**Exercise material**

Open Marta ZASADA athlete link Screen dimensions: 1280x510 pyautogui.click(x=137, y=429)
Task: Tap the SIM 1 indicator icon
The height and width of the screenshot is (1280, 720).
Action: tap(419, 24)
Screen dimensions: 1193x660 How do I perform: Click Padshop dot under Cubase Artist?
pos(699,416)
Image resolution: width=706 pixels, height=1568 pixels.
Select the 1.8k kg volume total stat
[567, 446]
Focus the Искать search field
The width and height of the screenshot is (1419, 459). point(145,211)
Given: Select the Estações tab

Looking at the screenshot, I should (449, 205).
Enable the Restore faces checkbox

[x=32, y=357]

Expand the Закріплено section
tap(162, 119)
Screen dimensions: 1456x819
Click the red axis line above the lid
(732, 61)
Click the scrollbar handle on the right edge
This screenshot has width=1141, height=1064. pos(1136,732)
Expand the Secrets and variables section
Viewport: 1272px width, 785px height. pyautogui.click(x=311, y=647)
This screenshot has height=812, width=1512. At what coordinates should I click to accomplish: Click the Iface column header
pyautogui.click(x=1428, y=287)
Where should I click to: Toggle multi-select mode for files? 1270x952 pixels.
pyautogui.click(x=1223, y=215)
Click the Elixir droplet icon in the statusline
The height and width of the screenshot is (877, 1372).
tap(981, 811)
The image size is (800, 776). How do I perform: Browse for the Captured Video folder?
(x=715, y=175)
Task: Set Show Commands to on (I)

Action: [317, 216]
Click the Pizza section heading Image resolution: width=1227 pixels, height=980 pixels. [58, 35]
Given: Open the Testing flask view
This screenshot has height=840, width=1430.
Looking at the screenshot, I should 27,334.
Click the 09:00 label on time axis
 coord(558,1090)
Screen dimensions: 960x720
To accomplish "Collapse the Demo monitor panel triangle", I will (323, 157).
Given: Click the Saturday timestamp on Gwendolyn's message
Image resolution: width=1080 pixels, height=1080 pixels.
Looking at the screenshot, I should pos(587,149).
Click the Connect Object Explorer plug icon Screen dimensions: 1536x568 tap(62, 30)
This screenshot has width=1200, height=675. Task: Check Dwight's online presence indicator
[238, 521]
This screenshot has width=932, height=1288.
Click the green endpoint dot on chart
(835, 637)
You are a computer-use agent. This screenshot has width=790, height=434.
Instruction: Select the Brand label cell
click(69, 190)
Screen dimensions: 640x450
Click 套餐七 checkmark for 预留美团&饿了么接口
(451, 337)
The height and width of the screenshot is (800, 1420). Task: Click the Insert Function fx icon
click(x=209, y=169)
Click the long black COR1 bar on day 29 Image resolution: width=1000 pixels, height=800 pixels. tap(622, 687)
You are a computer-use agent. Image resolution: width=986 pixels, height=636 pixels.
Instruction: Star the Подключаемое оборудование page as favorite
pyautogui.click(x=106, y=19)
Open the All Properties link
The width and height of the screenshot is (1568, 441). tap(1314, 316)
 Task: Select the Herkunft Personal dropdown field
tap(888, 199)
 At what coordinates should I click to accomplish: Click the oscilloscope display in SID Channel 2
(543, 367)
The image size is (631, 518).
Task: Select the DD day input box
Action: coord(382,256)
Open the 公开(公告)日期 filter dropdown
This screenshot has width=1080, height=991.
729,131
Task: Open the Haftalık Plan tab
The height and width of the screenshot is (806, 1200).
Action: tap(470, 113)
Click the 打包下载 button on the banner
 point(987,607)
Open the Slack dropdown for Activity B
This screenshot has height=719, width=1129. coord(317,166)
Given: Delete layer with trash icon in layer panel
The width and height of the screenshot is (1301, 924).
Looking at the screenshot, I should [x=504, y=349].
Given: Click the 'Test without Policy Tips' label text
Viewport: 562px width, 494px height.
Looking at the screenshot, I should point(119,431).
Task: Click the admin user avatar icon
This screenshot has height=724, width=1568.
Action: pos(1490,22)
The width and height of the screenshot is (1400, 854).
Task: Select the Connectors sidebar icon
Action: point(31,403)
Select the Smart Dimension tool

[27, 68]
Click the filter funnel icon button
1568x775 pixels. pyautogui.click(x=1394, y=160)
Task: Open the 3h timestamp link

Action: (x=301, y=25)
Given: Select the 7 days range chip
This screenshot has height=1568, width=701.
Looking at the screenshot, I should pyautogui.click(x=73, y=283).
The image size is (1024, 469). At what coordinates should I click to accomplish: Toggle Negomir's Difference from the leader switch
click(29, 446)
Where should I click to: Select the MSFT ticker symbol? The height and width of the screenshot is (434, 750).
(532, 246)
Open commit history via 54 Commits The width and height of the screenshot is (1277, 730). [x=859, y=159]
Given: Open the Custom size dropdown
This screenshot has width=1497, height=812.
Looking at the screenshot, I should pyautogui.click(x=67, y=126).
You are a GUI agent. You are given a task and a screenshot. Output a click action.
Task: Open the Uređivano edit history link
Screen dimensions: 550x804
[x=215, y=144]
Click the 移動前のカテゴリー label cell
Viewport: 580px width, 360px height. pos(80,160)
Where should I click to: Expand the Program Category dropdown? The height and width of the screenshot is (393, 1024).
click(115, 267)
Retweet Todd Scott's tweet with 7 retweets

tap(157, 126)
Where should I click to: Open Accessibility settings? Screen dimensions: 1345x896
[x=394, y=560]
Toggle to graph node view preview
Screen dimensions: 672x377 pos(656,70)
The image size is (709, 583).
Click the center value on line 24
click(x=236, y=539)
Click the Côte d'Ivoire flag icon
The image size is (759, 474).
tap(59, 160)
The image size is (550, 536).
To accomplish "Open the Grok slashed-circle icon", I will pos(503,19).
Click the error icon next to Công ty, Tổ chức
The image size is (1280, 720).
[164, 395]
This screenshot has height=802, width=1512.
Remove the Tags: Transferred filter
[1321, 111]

**What to work on**
Please write out every item above again, word for word, with nothing changed.

**Task result**
Open Marta ZASADA athlete link Screen dimensions: 1280x510 pyautogui.click(x=137, y=429)
Task: Tap the SIM 1 indicator icon
The height and width of the screenshot is (1280, 720).
Action: tap(419, 24)
Screen dimensions: 1193x660 How do I perform: Click Padshop dot under Cubase Artist?
pos(699,416)
Image resolution: width=706 pixels, height=1568 pixels.
Select the 1.8k kg volume total stat
[567, 446]
Focus the Искать search field
The width and height of the screenshot is (1419, 459). point(145,211)
Given: Select the Estações tab

Looking at the screenshot, I should (449, 205).
Enable the Restore faces checkbox

[x=32, y=357]

Expand the Закріплено section
tap(162, 119)
Screen dimensions: 1456x819
Click the red axis line above the lid
(732, 61)
Click the scrollbar handle on the right edge
This screenshot has width=1141, height=1064. pos(1136,732)
Expand the Secrets and variables section
Viewport: 1272px width, 785px height. pyautogui.click(x=311, y=647)
This screenshot has height=812, width=1512. At what coordinates should I click to accomplish: Click the Iface column header
pyautogui.click(x=1428, y=287)
Where should I click to: Toggle multi-select mode for files? 1270x952 pixels.
pyautogui.click(x=1223, y=215)
Click the Elixir droplet icon in the statusline
The height and width of the screenshot is (877, 1372).
tap(981, 811)
The image size is (800, 776). How do I perform: Browse for the Captured Video folder?
(x=715, y=175)
Task: Set Show Commands to on (I)

Action: [317, 216]
Click the Pizza section heading Image resolution: width=1227 pixels, height=980 pixels. [58, 35]
Given: Open the Testing flask view
This screenshot has height=840, width=1430.
Looking at the screenshot, I should 27,334.
Click the 09:00 label on time axis
 coord(558,1090)
Screen dimensions: 960x720
To accomplish "Collapse the Demo monitor panel triangle", I will (323, 157).
Given: Click the Saturday timestamp on Gwendolyn's message
Image resolution: width=1080 pixels, height=1080 pixels.
Looking at the screenshot, I should pos(587,149).
Click the Connect Object Explorer plug icon Screen dimensions: 1536x568 tap(62, 30)
This screenshot has width=1200, height=675. Task: Check Dwight's online presence indicator
[238, 521]
This screenshot has width=932, height=1288.
Click the green endpoint dot on chart
(835, 637)
You are a computer-use agent. This screenshot has width=790, height=434.
Instruction: Select the Brand label cell
click(69, 190)
Screen dimensions: 640x450
Click 套餐七 checkmark for 预留美团&饿了么接口
(451, 337)
The height and width of the screenshot is (800, 1420). Task: Click the Insert Function fx icon
click(x=209, y=169)
Click the long black COR1 bar on day 29 Image resolution: width=1000 pixels, height=800 pixels. tap(622, 687)
You are a computer-use agent. Image resolution: width=986 pixels, height=636 pixels.
Instruction: Star the Подключаемое оборудование page as favorite
pyautogui.click(x=106, y=19)
Open the All Properties link
The width and height of the screenshot is (1568, 441). tap(1314, 316)
 Task: Select the Herkunft Personal dropdown field
tap(888, 199)
 At what coordinates should I click to accomplish: Click the oscilloscope display in SID Channel 2
(543, 367)
The image size is (631, 518).
Task: Select the DD day input box
Action: coord(382,256)
Open the 公开(公告)日期 filter dropdown
This screenshot has width=1080, height=991.
729,131
Task: Open the Haftalık Plan tab
The height and width of the screenshot is (806, 1200).
Action: tap(470, 113)
Click the 打包下载 button on the banner
 point(987,607)
Open the Slack dropdown for Activity B
This screenshot has height=719, width=1129. coord(317,166)
Given: Delete layer with trash icon in layer panel
The width and height of the screenshot is (1301, 924).
Looking at the screenshot, I should [x=504, y=349].
Given: Click the 'Test without Policy Tips' label text
Viewport: 562px width, 494px height.
Looking at the screenshot, I should point(119,431).
Task: Click the admin user avatar icon
This screenshot has height=724, width=1568.
Action: pos(1490,22)
The width and height of the screenshot is (1400, 854).
Task: Select the Connectors sidebar icon
Action: point(31,403)
Select the Smart Dimension tool

[27, 68]
Click the filter funnel icon button
1568x775 pixels. pyautogui.click(x=1394, y=160)
Task: Open the 3h timestamp link

Action: (x=301, y=25)
Given: Select the 7 days range chip
This screenshot has height=1568, width=701.
Looking at the screenshot, I should pyautogui.click(x=73, y=283).
The image size is (1024, 469). At what coordinates should I click to accomplish: Toggle Negomir's Difference from the leader switch
click(29, 446)
Where should I click to: Select the MSFT ticker symbol? The height and width of the screenshot is (434, 750).
(532, 246)
Open commit history via 54 Commits The width and height of the screenshot is (1277, 730). [x=859, y=159]
Given: Open the Custom size dropdown
This screenshot has width=1497, height=812.
Looking at the screenshot, I should pyautogui.click(x=67, y=126).
You are a GUI agent. You are given a task and a screenshot. Output a click action.
Task: Open the Uređivano edit history link
Screen dimensions: 550x804
[x=215, y=144]
Click the 移動前のカテゴリー label cell
Viewport: 580px width, 360px height. pos(80,160)
Where should I click to: Expand the Program Category dropdown? The height and width of the screenshot is (393, 1024).
click(115, 267)
Retweet Todd Scott's tweet with 7 retweets

tap(157, 126)
Where should I click to: Open Accessibility settings? Screen dimensions: 1345x896
[x=394, y=560]
Toggle to graph node view preview
Screen dimensions: 672x377 pos(656,70)
The image size is (709, 583).
Click the center value on line 24
click(x=236, y=539)
Click the Côte d'Ivoire flag icon
The image size is (759, 474).
tap(59, 160)
The image size is (550, 536).
To accomplish "Open the Grok slashed-circle icon", I will pos(503,19).
Click the error icon next to Công ty, Tổ chức
The image size is (1280, 720).
[164, 395]
This screenshot has height=802, width=1512.
Remove the Tags: Transferred filter
[1321, 111]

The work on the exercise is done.